Generation Y, also known as the Millennial Generation, are the fastest growing workforce in our economy. Within the next decade, it is expected that this generation of people, born roughly between the late 70’s to the late 90’s, will be the majority of the workforce in the US. This will have a large impact on our businesses, mostly due to cultural and technological habits this generation was raised using. So what makes “Y” so different, and how will it change how we do business?
The “Echo Boomers” as some would call them, are much more open to technology than some of the Gen-X staff that are still working the top roles. In a survey done of almost 8000 college students, Gen-Y’s used technology at a much higher rate than other generations. 97% of the respondents said they owned a computer, 94% owned a cell phone, and 56% owned an MP3 player. 76% of those surveyed used instant messaging (92% of them multi-tasked while doing it), 40$ got their news from television and 34% got it from the internet. Unlike their parents (baby boomers or Gen-X) they Millennial Generation grew up with technology all around them and have grown with it. This makes accepting new technology and implementation of new ideas much easier for them than for other groups. Anyone who has tried to teach an older relative how to use email, or the concept behind wireless internet knows how difficult this can be. Imagine having a workplace where everyone is tech savvy, a whole office of Digital Natives that is accepting to new technology, and understands when you explain something technical. As someone who has worked in IT for years, that sounds like heaven.
Generation Y isn’t perfect. In fact, they have another name they go by. Generation Me. Writers all over have consistently said this is the most narcissistic and self-absorbed generation ever. This behavior has had its benefits though. It has led to improvements in personal devices to make life easier for me and has increased levels of confidence across the board. This is also the most tolerant generation, accepting more cultures and ideals of others. The problem with generation ME, they expect to just start at the top without working their way up. Some say this is due to the economy and influence of parents when they were younger. I have had friends say “We were told to go to college so we wouldn’t have to flip burgers, then when I graduate and can’t find a job, they tell me I am stuck up for refusing to flip burgers.” It is a difficult problem to face, and one that many share right now.

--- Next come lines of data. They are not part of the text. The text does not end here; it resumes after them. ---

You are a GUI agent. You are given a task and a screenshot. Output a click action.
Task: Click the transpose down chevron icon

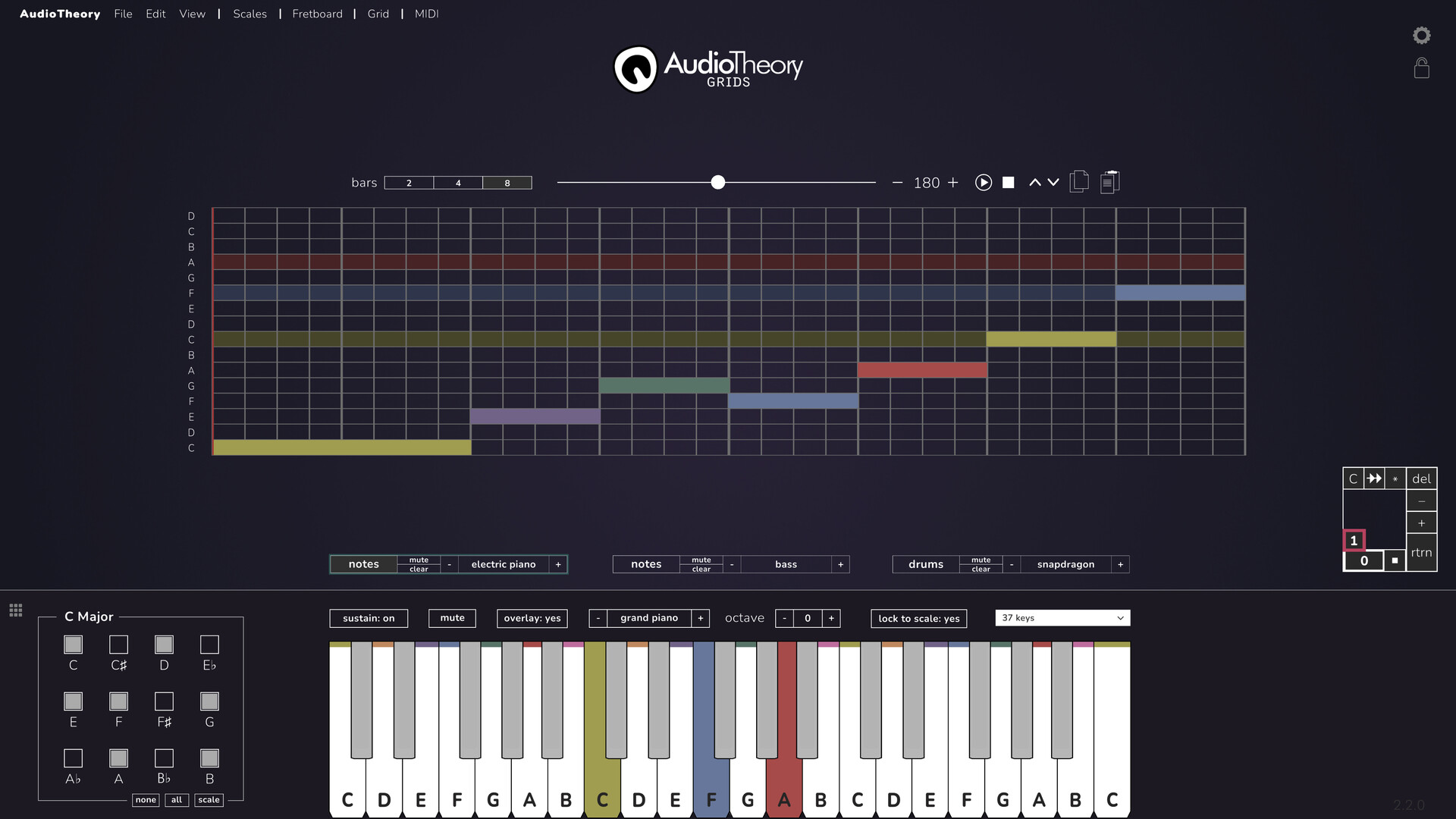click(1053, 182)

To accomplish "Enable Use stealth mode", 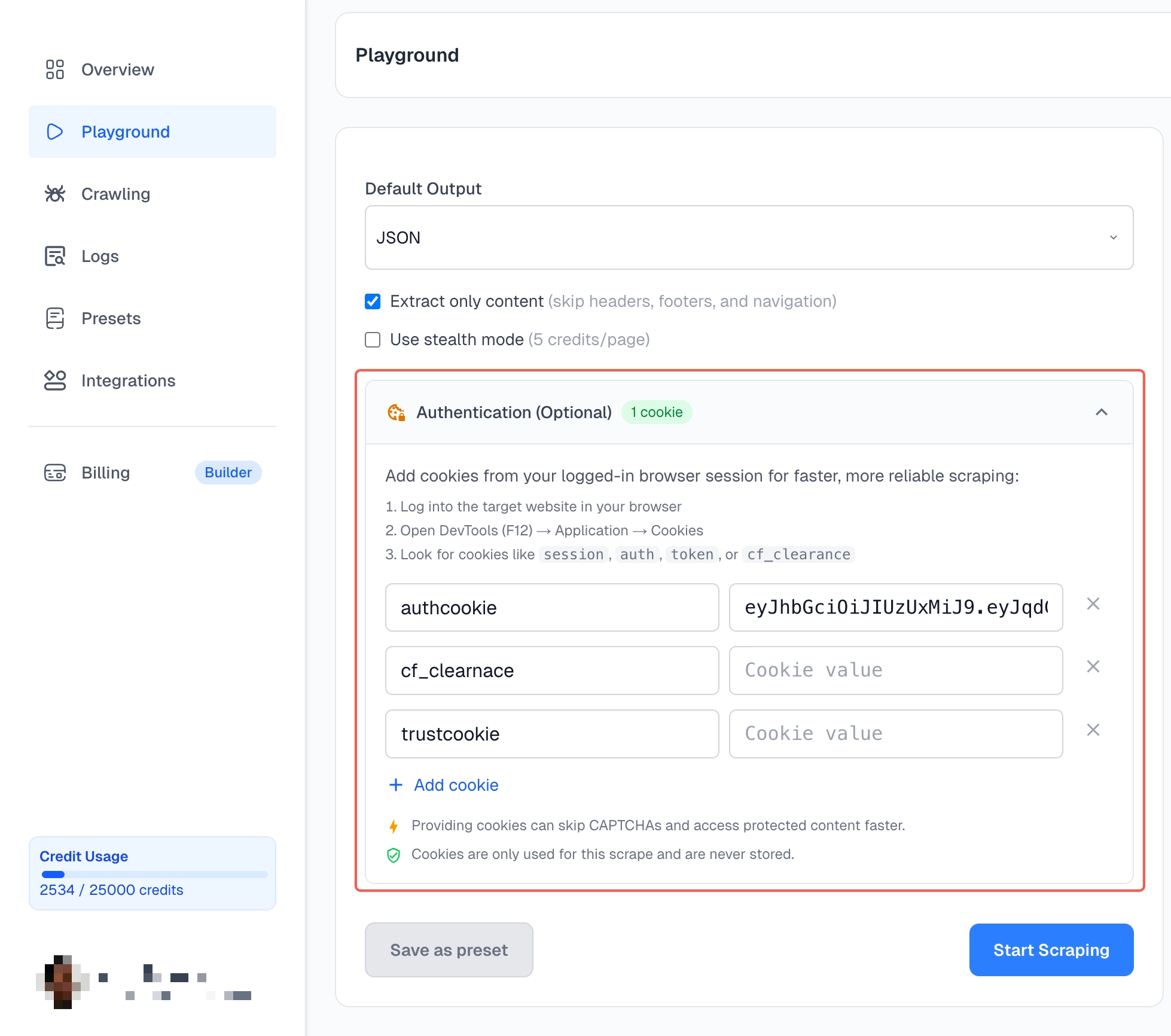I will (x=373, y=339).
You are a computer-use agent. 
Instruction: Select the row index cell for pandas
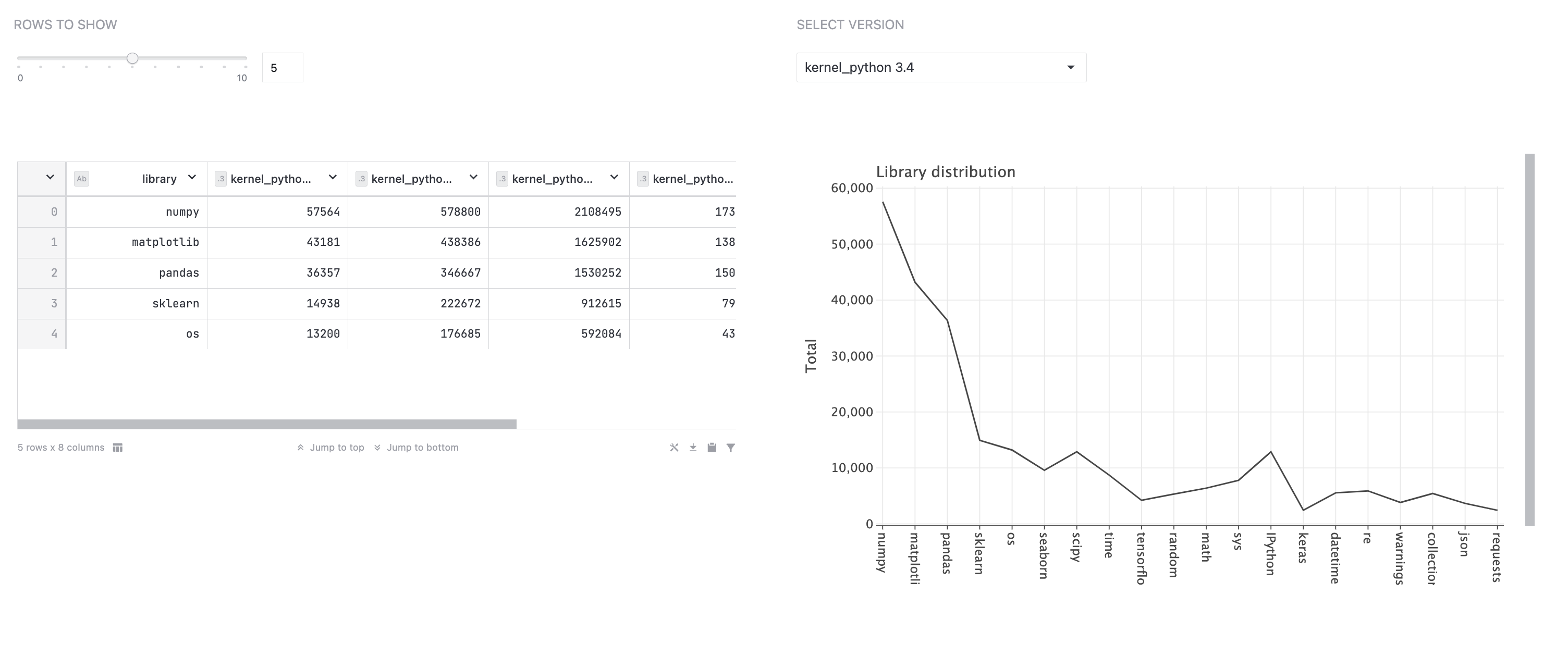54,272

So why do employers want these younger staff? There are multiple reasons, even beyond the technical aspect. Not only do they require less training on anything technological, but they are more flexible in their hours, ability to travel, and have more entrepreneurial spirit. In the next 10 years, offices will be full of them, and hopefully it will make communication, hardware or software rollouts, and working in general easier on all of us.